Collected data:
::::::::
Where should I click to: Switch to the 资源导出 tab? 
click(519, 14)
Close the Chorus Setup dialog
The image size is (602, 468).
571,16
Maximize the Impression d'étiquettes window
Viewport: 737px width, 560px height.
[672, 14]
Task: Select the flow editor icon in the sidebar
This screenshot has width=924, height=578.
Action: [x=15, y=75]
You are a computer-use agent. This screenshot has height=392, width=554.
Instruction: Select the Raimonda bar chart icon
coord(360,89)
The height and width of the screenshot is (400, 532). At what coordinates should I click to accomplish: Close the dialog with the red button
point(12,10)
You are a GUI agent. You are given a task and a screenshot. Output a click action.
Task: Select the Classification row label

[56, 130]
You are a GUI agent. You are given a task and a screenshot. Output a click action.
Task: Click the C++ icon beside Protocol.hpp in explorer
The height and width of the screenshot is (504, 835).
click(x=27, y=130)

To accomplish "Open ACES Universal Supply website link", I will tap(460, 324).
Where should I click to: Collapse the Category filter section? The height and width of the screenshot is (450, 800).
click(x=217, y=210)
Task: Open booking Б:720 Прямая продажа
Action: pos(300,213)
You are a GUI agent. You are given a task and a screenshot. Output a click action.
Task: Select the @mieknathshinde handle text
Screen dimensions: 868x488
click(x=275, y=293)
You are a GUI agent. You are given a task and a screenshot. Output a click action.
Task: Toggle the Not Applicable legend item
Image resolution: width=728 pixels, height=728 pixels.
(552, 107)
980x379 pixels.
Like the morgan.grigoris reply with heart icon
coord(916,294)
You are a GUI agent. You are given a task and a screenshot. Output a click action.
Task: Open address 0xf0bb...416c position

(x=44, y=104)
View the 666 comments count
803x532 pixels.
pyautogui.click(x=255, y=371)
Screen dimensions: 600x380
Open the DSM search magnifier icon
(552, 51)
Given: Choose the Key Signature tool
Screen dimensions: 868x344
::::::::
To do:
Print, exactly as written, the first line of the records above and each line after it until the line with "Task: Select the flow", which is printed too.

Task output:
Where should I click to: Switch to the 资源导出 tab? 
click(519, 14)
Close the Chorus Setup dialog
The image size is (602, 468).
571,16
Maximize the Impression d'étiquettes window
Viewport: 737px width, 560px height.
[672, 14]
Task: Select the flow editor icon in the sidebar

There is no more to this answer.